## [WHAT IS NEEDED]
Locate every line in the records below that contains the word "using", and copy each one.

Saved data entries:
____

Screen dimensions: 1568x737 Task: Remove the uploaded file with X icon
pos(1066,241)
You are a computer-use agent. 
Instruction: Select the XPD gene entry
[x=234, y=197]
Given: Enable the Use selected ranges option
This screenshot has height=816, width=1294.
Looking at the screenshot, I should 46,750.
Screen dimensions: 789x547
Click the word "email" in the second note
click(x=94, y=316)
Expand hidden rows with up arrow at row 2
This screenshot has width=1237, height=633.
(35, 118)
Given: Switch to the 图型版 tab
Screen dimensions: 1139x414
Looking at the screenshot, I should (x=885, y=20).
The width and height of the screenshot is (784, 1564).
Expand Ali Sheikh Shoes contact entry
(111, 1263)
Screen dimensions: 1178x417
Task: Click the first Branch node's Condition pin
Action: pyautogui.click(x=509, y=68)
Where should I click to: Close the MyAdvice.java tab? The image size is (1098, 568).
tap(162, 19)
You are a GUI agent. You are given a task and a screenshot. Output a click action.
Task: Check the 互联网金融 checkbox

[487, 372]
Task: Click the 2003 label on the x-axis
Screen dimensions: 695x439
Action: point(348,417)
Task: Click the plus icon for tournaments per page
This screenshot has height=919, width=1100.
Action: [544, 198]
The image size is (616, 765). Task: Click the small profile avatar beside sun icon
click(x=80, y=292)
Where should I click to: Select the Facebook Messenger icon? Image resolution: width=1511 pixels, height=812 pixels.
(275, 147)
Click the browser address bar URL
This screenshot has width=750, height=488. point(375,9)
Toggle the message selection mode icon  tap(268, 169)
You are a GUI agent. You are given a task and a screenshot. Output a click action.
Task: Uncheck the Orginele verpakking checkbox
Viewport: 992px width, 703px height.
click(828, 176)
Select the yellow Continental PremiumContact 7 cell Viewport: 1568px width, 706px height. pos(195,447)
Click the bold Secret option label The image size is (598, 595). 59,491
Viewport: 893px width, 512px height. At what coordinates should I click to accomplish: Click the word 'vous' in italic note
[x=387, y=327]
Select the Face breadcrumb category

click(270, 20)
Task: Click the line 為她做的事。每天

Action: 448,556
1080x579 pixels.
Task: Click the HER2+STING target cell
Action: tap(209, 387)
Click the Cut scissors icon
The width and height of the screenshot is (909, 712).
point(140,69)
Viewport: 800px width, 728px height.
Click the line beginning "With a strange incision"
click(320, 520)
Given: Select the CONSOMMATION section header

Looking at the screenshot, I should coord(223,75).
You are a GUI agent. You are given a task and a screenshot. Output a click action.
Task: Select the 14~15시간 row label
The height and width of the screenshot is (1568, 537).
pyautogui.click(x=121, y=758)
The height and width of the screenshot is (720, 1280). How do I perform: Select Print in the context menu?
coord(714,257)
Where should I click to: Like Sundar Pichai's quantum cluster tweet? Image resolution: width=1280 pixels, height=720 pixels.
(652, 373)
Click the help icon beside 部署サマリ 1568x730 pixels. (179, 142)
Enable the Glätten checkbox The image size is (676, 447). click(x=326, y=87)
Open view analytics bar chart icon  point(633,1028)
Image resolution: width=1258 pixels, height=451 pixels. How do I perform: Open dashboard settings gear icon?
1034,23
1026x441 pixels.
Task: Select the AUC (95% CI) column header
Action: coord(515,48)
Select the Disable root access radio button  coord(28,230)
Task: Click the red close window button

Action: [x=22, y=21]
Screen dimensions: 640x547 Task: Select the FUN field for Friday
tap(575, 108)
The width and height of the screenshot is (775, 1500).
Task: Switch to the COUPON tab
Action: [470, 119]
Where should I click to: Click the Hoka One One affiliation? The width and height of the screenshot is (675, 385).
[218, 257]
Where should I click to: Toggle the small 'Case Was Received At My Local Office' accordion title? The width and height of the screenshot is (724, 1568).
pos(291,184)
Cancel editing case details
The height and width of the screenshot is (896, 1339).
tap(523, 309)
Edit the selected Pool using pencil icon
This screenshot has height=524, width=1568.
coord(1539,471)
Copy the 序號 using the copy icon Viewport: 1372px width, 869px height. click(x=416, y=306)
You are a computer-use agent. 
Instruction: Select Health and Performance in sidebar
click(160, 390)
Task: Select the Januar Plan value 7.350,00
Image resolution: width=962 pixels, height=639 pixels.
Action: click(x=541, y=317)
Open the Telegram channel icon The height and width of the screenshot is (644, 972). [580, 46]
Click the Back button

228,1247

____

## [RESULT FOR THIS TASK]
Edit the selected Pool using pencil icon
Copy the 序號 using the copy icon Viewport: 1372px width, 869px height. click(x=416, y=306)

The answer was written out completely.